German economy recovering only slowly
German economic output probably grew somewhat more slowly in the second quarter than expected,
the Bundesbank writes in its latest Monthly Report. Real gross domestic product (GDP) is likely to have increased only slightly in the second quarter of 2024. According to the Bundesbank, temporary hopes of an end to the weakness in the industrial sector were not realised, as industrial output declined sharply in May. With the exception of manufacturers of motor vehicles and motor vehicle parts, which expanded their production substantially, the decline was broadly based across sectors. Energy-intensive sectors recorded an increase in output, even though the level of production remained significantly below the levels seen before Russia launched its war of aggression against Ukraine. Overall, however, the industrial sector is likely to have slowed economic activity in the second quarter, the report states.
In contrast to this, note the Bundesbank economists, the recovery in the services sector probably continued, buoyed in part by private consumption. While production data for the services sector are only available up to March, sentiment indicators available for the entire second quarter (from the ifo Institute and S&P Global) show that service providers were noticeably more optimistic.
Labour market treading water
“The weak economy, combined with strong immigration, currently means that both employment and unemployment in Germany are rising slightly,” the economists write. However, it was mostly services sectors, such as healthcare and long-term care, education, and energy and water supply, that recruited noticeably more staff. By contrast, the economic stimulus was not sufficient to keep employment in the manufacturing and construction sectors unchanged. According to the report, the total number of persons in employment increased by 20,000 in May in seasonally adjusted terms. At the same time, unemployment rose to 2.78 million people in June, around 18,000 more than in May. The unemployment rate went up slightly to 6.0 %. Looking at the leading indicators, the Bundesbank’s economists expect continued slight employment growth over the next few months and a somewhat slower rise in unemployment.
Inflation rate somewhat lower again in June
The Harmonised Index of Consumer Prices (HICP) rose [in June] by only 0.1 % on the month in seasonally adjusted terms, after 0.2 % in May,
the Report reads. While lower energy prices again had a dampening effect, food prices rose significantly and prices for non-energy industrial goods also picked up slightly once more. Looking at the year-on-year figure, headline inflation fell considerably, from 2.8 % in May to 2.5 % in June. The Bundesbank economists expect inflation to fluctuate over the coming months, but consider it unlikely there will be any further downward tendencies.

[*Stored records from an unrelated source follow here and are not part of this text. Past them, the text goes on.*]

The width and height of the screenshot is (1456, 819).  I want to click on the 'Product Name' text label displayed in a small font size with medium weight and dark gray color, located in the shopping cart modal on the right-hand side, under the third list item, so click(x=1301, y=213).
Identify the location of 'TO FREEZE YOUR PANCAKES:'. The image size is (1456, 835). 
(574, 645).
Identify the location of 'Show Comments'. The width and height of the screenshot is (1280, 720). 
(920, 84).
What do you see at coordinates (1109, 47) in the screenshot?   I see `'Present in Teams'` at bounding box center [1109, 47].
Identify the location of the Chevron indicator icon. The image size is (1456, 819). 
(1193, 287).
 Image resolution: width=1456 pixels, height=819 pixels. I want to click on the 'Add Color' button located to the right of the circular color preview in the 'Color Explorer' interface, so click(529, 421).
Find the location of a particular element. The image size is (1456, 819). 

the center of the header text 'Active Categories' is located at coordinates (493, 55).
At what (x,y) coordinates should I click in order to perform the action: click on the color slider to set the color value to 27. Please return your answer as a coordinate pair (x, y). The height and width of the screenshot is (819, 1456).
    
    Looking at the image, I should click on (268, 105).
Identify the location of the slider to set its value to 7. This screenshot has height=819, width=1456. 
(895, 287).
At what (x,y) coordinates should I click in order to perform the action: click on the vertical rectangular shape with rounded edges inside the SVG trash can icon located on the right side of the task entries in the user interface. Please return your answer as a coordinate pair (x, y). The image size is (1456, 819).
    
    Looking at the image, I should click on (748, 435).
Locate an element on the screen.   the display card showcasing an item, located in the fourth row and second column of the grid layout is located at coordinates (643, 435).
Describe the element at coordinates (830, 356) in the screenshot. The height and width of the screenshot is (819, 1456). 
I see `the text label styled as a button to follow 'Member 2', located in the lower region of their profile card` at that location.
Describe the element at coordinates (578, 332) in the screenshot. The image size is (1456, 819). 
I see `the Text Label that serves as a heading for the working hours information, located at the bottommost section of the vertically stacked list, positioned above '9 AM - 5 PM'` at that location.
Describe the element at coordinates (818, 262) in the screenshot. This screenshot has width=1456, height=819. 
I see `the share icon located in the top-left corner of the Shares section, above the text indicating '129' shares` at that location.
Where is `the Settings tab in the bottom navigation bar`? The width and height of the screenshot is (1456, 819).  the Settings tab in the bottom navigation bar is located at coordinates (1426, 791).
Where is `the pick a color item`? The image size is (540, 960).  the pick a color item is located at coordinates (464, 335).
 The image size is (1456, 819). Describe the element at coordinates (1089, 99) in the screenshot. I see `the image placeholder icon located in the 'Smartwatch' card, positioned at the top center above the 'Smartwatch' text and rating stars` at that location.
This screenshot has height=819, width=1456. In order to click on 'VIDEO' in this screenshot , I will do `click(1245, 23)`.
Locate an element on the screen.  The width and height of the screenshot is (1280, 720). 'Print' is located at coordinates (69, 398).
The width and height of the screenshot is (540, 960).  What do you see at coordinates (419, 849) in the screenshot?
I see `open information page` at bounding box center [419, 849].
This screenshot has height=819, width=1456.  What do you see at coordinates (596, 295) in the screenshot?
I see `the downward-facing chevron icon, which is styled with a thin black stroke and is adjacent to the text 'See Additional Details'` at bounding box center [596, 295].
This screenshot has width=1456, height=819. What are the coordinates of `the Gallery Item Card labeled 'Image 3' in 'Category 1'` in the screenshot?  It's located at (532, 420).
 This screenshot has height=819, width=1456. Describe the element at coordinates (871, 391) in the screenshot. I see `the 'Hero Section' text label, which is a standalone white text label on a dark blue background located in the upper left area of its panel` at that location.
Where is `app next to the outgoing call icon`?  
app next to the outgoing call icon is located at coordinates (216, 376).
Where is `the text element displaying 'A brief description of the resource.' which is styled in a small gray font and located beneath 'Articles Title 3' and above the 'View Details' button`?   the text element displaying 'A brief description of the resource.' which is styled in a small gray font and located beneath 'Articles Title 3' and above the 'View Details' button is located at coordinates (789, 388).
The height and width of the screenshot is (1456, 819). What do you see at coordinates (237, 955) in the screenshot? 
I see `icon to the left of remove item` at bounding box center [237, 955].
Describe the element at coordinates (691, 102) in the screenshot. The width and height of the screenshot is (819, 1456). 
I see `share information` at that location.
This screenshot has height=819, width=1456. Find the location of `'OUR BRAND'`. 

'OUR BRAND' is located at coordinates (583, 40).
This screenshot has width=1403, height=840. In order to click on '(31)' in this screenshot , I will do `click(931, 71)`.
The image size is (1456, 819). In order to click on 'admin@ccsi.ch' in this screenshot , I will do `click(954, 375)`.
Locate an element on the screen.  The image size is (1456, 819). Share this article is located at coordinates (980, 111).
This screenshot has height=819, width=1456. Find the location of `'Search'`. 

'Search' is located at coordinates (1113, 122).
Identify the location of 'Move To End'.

Bundesbank expects further slight uptick
According to the Bundesbank economists, economic activity is likely to strengthen somewhat in the third quarter, with private consumption looking set to pick up a little more momentum. Strongly rising wages, subsiding inflation and a robust labour market are likely to continue to buoy consumer sentiment. This assessment also tallies with the expectations of retailers and service providers, with the results of the ifo Institute’s Business Climate Index brightening markedly in June. However, industrial activity is likely to improve only slowly due to weak demand. “As things currently stand, GDP growth in the third quarter, too, could therefore fall short of the expectations expressed in the Bundesbank’s June forecast for Germany,” the authors write.